TASK DIRECTIONS → Continue the news release on using heat to destroy inoperable liver tumors, picking up right after its final sentence.
*** SOURCE DOCUMENT ***
UF Researchers: Heat Kills Inoperable Liver Tumors Without Initiating Onslaught Of Harmful Hormones

February 1, 2001

GAINESVILLE, Fla. — The hottest new weapon in the surgeon’s arsenal against liver cancer uses heat instead of cold, a shift that could put the freeze on what until now has been the standard therapy for inoperable tumors. What’s more, it’s easy, cheap and considerably less risky to perform than surgery or using cold to zap malignancies.

Now University of Florida researchers have found that the technique, known as radiofrequency ablation, does not initiate a cascade of harmful hormones that often causes patients who undergo the alternative — cryotherapy — to go into shock. Surgeons are scheduled to report the new findings Saturday (2/3) at the annual scientific meeting of the Southeastern Surgical Congress in New Orleans.

“An unfortunate byproduct of cryotherapy is people will develop a form of shock related to the treatment, which has to do with the fact that circulating hormone levels in the body increase and cause a bad systemic reaction, similar to massive overwhelming infection,” said Dr. Scott Schell an assistant professor of surgery and of molecular genetics and microbiology at UF’s College of Medicine and the UF Shands Cancer Center.
*** End of SOURCE DOCUMENT ***
*** DATA FOR ANALYSIS ***
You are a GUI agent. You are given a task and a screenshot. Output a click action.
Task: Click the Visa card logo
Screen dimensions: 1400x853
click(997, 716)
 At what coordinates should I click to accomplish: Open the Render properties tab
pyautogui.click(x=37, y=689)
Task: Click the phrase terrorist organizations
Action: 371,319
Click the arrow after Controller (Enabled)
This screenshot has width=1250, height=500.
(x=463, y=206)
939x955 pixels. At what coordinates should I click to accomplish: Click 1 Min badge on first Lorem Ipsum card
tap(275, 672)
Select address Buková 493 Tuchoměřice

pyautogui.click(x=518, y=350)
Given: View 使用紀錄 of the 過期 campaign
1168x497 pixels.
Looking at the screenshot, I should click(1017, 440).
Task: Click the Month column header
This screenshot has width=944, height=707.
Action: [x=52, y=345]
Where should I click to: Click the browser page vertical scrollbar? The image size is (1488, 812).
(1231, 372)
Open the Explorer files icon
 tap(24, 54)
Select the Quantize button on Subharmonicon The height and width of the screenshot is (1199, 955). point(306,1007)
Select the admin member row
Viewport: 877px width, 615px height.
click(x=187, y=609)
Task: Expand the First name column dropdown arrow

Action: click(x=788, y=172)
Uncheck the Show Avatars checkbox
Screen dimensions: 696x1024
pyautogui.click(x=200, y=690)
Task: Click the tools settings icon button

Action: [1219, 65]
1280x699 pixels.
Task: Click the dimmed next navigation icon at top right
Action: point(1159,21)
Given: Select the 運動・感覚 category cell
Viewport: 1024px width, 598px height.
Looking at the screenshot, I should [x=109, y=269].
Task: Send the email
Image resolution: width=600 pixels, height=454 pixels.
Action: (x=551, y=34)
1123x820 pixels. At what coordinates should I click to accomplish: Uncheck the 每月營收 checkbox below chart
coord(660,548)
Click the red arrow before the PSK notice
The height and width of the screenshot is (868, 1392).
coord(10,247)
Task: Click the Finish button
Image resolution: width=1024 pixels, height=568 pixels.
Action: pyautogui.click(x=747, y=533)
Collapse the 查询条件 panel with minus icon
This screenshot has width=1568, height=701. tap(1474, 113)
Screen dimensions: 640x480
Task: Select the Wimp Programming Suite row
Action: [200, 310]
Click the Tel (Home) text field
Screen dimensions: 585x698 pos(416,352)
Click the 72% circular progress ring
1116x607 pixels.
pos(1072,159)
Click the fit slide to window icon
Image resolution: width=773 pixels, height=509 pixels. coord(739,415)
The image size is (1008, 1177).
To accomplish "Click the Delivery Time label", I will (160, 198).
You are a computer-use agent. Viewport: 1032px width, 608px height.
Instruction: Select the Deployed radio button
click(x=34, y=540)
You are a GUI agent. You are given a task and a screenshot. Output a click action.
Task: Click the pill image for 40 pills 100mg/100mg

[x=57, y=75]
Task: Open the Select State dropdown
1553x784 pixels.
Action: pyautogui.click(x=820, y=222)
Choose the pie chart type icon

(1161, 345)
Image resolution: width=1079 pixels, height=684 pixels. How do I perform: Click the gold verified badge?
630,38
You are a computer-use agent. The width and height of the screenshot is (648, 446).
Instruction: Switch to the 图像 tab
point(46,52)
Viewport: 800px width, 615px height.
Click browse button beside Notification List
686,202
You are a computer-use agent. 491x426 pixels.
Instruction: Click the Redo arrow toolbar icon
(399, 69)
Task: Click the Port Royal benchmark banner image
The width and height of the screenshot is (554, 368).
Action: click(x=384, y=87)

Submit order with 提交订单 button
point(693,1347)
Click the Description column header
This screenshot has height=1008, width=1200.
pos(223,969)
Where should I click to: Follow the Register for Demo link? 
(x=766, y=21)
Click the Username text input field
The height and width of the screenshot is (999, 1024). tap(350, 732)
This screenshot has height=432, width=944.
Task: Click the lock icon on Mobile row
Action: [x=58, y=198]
*** End of DATA FOR ANALYSIS ***
ANSWER →
Last summer, the Food and Drug Administration approved the use of radiofrequency ablation, traditionally used to correct heart arrhythmias, for the treatment of liver tumors. For terminally ill liver cancer patients with no other options, the approach offers an alternative that helps slow the disease process, improving their quality of life, Schell said.

“These are patients who basically have no other hope,” Schell said. “We are able to help set back the clock using radiofrequency ablation.”

Of the estimated 150,000 patients who will be treated for colorectal cancer this year, about half will suffer a recurrence within five years. Less than a third of those people will respond to chemotherapy, and of the tumors that return, most spread to the liver. Chemotherapy doesn’t always work and a substantial number of these growths will be inoperable. Even those patients who are candidates for surgery face an uphill battle.

“In the past, we’ve treated patients who can’t undergo surgery because of the number of tumors, the total volume of the tumors or the closeness of tumors to major vascular structures within the liver with cryotherapy,” Schell said. “We place a stainless steel tube into the middle of the tumor and pump liquid nitrogen into the tumor in order to freeze it to death. That works pretty well, but it’s cumbersome and expensive to perform, and it can’t be done laparoscopically (through small incisions).”

Radiofrequency ablation, on the other hand, uses a small needle to deploy an antenna into the center of the tumor.

“Through this antenna we deliver radio energy that acts to kill the tumor cells by heating them up so hot that proteins are destroyed, similar to how an egg white is coagulated during a cooking procedure,” Schell said. “So as a result, these tumor cells are basically cooked to death.”

To date, UF surgeons have used radiofrequency ablation on nearly a hundred patients. For their most recent study, they evaluated nine patients ages 40 to 85 who had inoperable liver tumors. Surgeons measured blood levels of inflammatory hormones during radiofrequency ablation and 48 hours after the procedure, when hormones typically wreak their maximum insult, Schell said.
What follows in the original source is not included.